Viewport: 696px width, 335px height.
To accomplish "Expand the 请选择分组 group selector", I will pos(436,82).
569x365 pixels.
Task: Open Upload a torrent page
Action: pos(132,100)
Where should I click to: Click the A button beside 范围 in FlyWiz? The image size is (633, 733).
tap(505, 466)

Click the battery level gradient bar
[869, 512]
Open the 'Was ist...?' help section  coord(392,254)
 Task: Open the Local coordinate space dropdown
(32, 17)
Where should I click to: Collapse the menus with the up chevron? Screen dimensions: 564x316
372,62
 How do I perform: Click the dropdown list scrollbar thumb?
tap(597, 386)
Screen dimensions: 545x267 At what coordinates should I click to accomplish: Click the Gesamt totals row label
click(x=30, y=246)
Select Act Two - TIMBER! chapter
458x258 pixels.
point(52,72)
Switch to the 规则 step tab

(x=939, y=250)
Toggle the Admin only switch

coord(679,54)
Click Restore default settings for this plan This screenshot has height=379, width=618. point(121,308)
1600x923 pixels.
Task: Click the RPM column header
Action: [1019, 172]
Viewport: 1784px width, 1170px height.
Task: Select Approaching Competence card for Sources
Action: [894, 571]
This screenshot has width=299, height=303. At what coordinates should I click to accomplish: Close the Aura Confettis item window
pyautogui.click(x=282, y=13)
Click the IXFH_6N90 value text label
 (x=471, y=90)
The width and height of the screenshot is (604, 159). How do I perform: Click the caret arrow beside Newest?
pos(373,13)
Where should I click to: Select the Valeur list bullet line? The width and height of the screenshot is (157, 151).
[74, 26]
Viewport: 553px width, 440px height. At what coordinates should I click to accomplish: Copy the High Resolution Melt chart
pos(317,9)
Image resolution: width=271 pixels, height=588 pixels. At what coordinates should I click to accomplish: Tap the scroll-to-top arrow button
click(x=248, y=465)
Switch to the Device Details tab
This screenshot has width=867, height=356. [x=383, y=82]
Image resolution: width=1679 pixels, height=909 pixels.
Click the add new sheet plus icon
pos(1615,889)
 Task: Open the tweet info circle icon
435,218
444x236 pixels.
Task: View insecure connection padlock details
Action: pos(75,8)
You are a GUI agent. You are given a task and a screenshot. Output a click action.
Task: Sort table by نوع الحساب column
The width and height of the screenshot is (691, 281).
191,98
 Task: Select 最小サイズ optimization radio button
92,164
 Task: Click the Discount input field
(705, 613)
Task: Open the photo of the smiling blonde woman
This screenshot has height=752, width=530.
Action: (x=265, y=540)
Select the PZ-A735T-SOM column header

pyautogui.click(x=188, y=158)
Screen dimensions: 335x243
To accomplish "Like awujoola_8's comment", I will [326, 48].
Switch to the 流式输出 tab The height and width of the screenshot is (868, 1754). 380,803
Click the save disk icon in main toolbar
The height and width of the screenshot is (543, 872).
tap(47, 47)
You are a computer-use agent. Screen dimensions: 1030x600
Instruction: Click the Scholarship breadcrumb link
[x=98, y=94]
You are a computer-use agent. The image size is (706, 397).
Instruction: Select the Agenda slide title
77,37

____

*Instructions for the task*
Could you copy out every one of the records above, word for word, from the first line to the last?

*Solution to this task*
Viewport: 696px width, 335px height.
To accomplish "Expand the 请选择分组 group selector", I will pos(436,82).
569x365 pixels.
Task: Open Upload a torrent page
Action: pos(132,100)
Where should I click to: Click the A button beside 范围 in FlyWiz? The image size is (633, 733).
tap(505, 466)

Click the battery level gradient bar
[869, 512]
Open the 'Was ist...?' help section  coord(392,254)
 Task: Open the Local coordinate space dropdown
(32, 17)
Where should I click to: Collapse the menus with the up chevron? Screen dimensions: 564x316
372,62
 How do I perform: Click the dropdown list scrollbar thumb?
tap(597, 386)
Screen dimensions: 545x267 At what coordinates should I click to accomplish: Click the Gesamt totals row label
click(x=30, y=246)
Select Act Two - TIMBER! chapter
458x258 pixels.
point(52,72)
Switch to the 规则 step tab

(x=939, y=250)
Toggle the Admin only switch

coord(679,54)
Click Restore default settings for this plan This screenshot has height=379, width=618. point(121,308)
1600x923 pixels.
Task: Click the RPM column header
Action: [1019, 172]
Viewport: 1784px width, 1170px height.
Task: Select Approaching Competence card for Sources
Action: [894, 571]
This screenshot has width=299, height=303. At what coordinates should I click to accomplish: Close the Aura Confettis item window
pyautogui.click(x=282, y=13)
Click the IXFH_6N90 value text label
 (x=471, y=90)
The width and height of the screenshot is (604, 159). How do I perform: Click the caret arrow beside Newest?
pos(373,13)
Where should I click to: Select the Valeur list bullet line? The width and height of the screenshot is (157, 151).
[74, 26]
Viewport: 553px width, 440px height. At what coordinates should I click to accomplish: Copy the High Resolution Melt chart
pos(317,9)
Image resolution: width=271 pixels, height=588 pixels. At what coordinates should I click to accomplish: Tap the scroll-to-top arrow button
click(x=248, y=465)
Switch to the Device Details tab
This screenshot has width=867, height=356. [x=383, y=82]
Image resolution: width=1679 pixels, height=909 pixels.
Click the add new sheet plus icon
pos(1615,889)
 Task: Open the tweet info circle icon
435,218
444x236 pixels.
Task: View insecure connection padlock details
Action: pos(75,8)
You are a GUI agent. You are given a task and a screenshot. Output a click action.
Task: Sort table by نوع الحساب column
The width and height of the screenshot is (691, 281).
191,98
 Task: Select 最小サイズ optimization radio button
92,164
 Task: Click the Discount input field
(705, 613)
Task: Open the photo of the smiling blonde woman
This screenshot has height=752, width=530.
Action: (x=265, y=540)
Select the PZ-A735T-SOM column header

pyautogui.click(x=188, y=158)
Screen dimensions: 335x243
To accomplish "Like awujoola_8's comment", I will [326, 48].
Switch to the 流式输出 tab The height and width of the screenshot is (868, 1754). 380,803
Click the save disk icon in main toolbar
The height and width of the screenshot is (543, 872).
tap(47, 47)
You are a computer-use agent. Screen dimensions: 1030x600
Instruction: Click the Scholarship breadcrumb link
[x=98, y=94]
You are a computer-use agent. The image size is (706, 397).
Instruction: Select the Agenda slide title
77,37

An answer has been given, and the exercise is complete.